The questions on which the model is based are in three main sections. The first covers biogeography, which includes the documented distribution, climate preferences and weediness of a plant taxon in other parts of the world.

It is widely accepted that a weed in some part of the world has a good chance of being weedy in other areas with similar environmental conditions. The distribution and climate preferences should be used to predict a potential distribution in New Zealand.

Undesirable attributes are attributes related to noxious attributes such as toxic fruits and unpalatability, or invasive behaviour such as a climbing or smothering growth habit and the ability to survive in dense shade.

Biology/ecology are the attributes that contribute to the capacity of the taxon to reproduce, spread, and persist. Included here are questions on whether the plant is wind-dispersed or animal-dispersed, and whether the seeds would survive the passage through an animal's gut.

Because these questions often relate more to one sector or another, the model has some capacity to detect which sector is likely to be effected.

New Zealand Conditions

Several questions in the model were changed to fit New Zealand conditions. For example, the climates in many parts of Australia are quite different to those in New Zealand, and so questions relating to comparisons with the species country of origin, and how this compares with New Zealand, were worded differently.

In Australia, too, there are many seed-eating birds, particularly parrots, which can destroy seeds, and so there are more likely to be effective natural enemies of certain new plants in Australia than in New Zealand.

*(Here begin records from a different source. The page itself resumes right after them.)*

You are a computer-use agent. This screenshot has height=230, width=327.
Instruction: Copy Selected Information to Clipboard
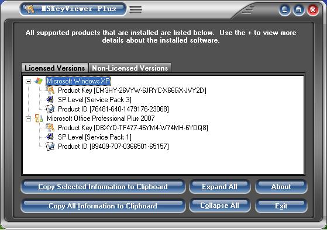[103, 187]
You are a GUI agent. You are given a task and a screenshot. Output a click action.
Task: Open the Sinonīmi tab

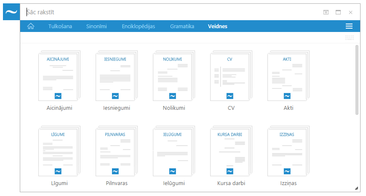point(96,26)
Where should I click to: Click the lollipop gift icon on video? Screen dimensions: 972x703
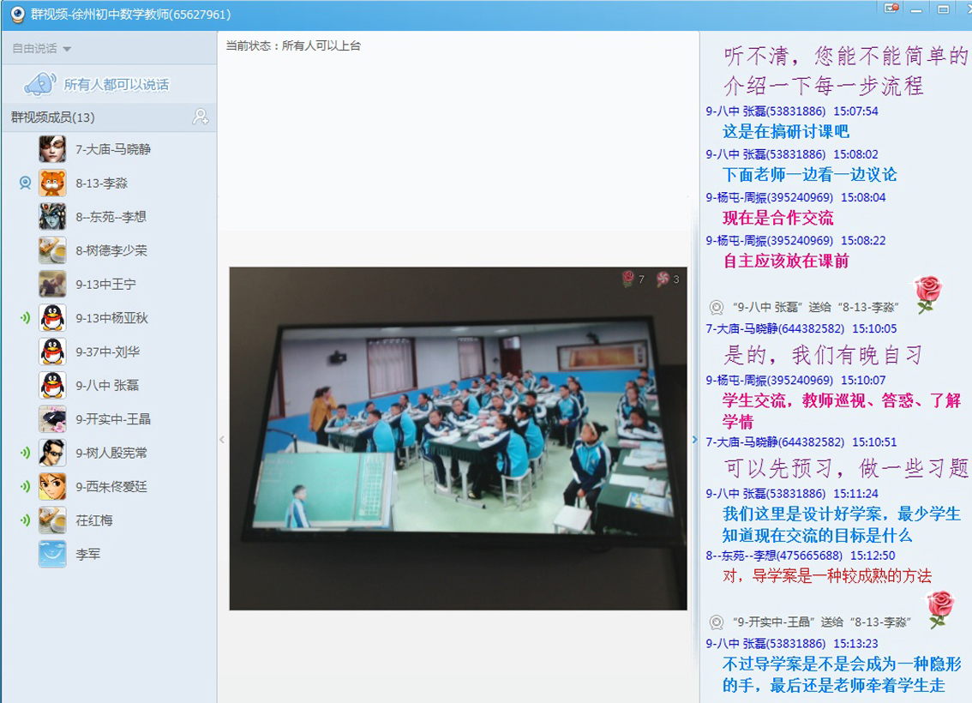click(x=662, y=279)
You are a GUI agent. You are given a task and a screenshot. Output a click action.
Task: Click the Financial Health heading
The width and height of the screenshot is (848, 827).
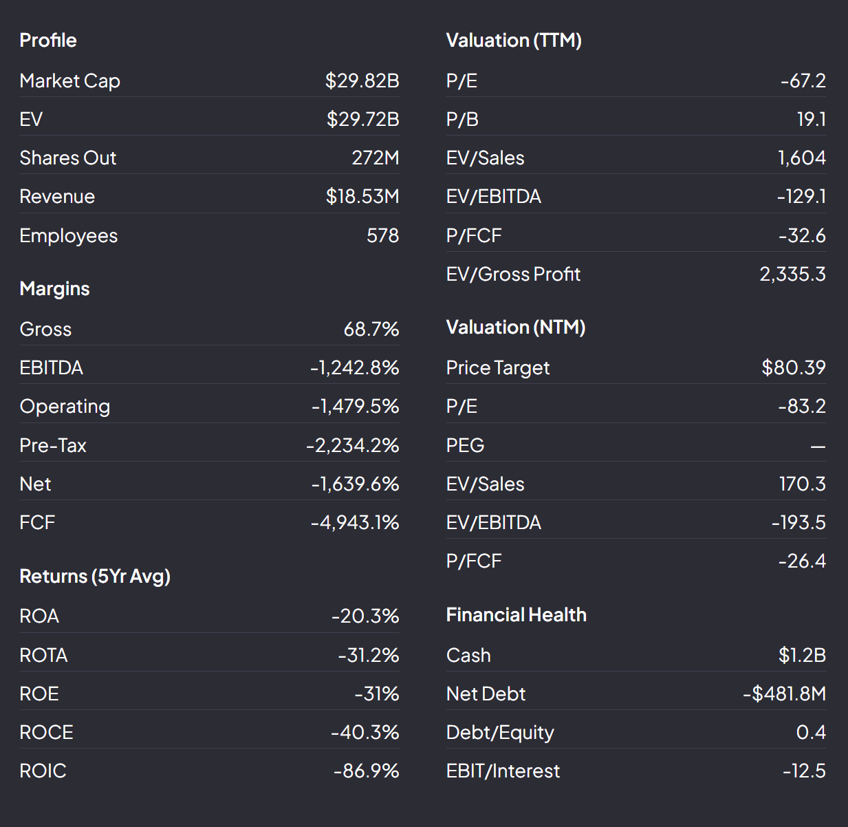click(x=517, y=614)
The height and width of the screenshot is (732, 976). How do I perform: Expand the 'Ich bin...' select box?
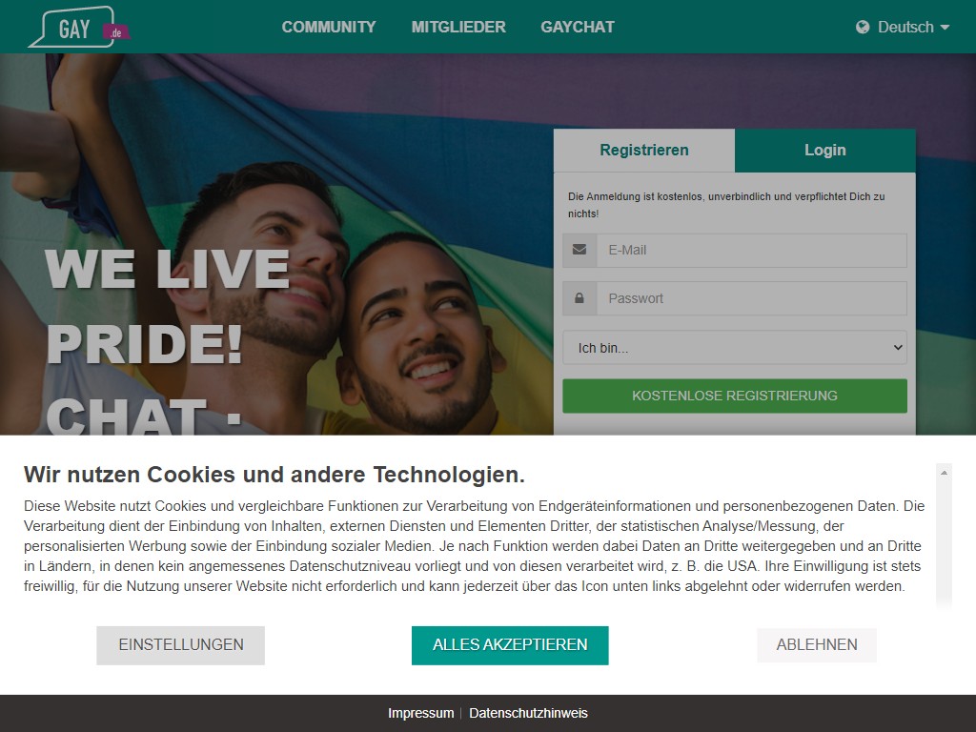pos(735,347)
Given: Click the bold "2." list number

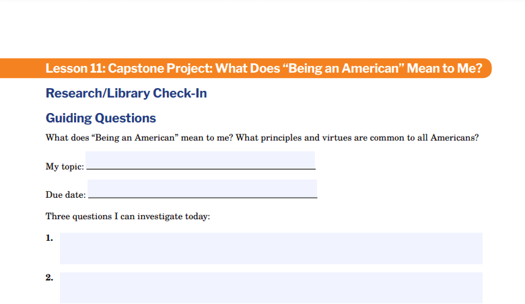Looking at the screenshot, I should [49, 277].
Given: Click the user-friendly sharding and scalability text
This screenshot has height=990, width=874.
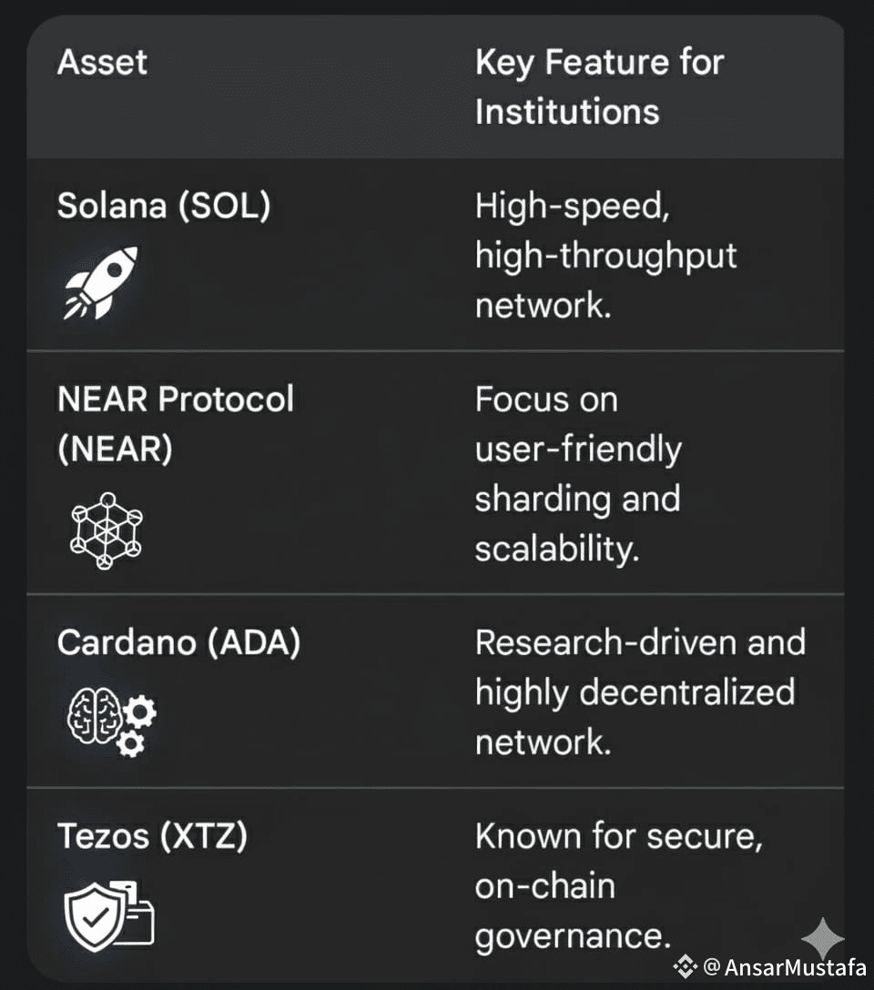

Good information is required to predict weediness and this must be obtained from throughout the world.

Libraries attached to herbarium collections of plants are the main source, but electronic resources of information are becoming increasingly accessible and useful.

The Internet has great potential in this respect, and there now exists a World Weed Database. These electronic forms provide a means of rapidly obtaining relevant unpublished or obscure information, particularly on taxa that have become weeds in natural ecosystems.

It is also necessary to have access to the most up-to-date information on the presence and distribution of the species, and an accurate idenfication. This last point is first prerequisite to any analysis of weediness.

The model was tested on some 200 plant species currently found in New Zealand, and these were scored as if they had not yet arrived in the country. This step is important, because we had to avoid using information available only in hindsight.

To verify the model, 11 people in various occupations, such as agriculturalists, conservationists and botanists, were asked to rank the species for weediness on a three-point scale: major weed, minor weed, and non-weed. The ranks were averaged and the species assigned to the three classes. These averaged rank scores were compared with the scores from the model.

Virtually all plants ranked as major weeds were rejected (98%), including all species currently classed as noxious plants in New Zealand, and the majority of minor weeds were either rejected (65%) or required further evaluation (27%). Most (64%) non-weeds were accepted.

The variance for the weediness scores from the respondents was high, which was to be expected, and related largely to perceived usefulness.

In contrast, a major benefit of the weed risk assessment system is that it is unbiased as to potential usefulness.

The fact that some useful plants may be potentially rejected in this process, and that many taxa will require evaluation on the basis of the information available, means that ancillary procedures should be in place to gather more information about a taxons biology and ecology, and to undertake cost benefit analysis once this information has been obtained.

The model has potential for use in New Zealand in combination with other systems for evaluating weediness and undertaking cost benefit analysis.

Peter A. Williams is with Manaaki Whenua Landcare Research in Nelson.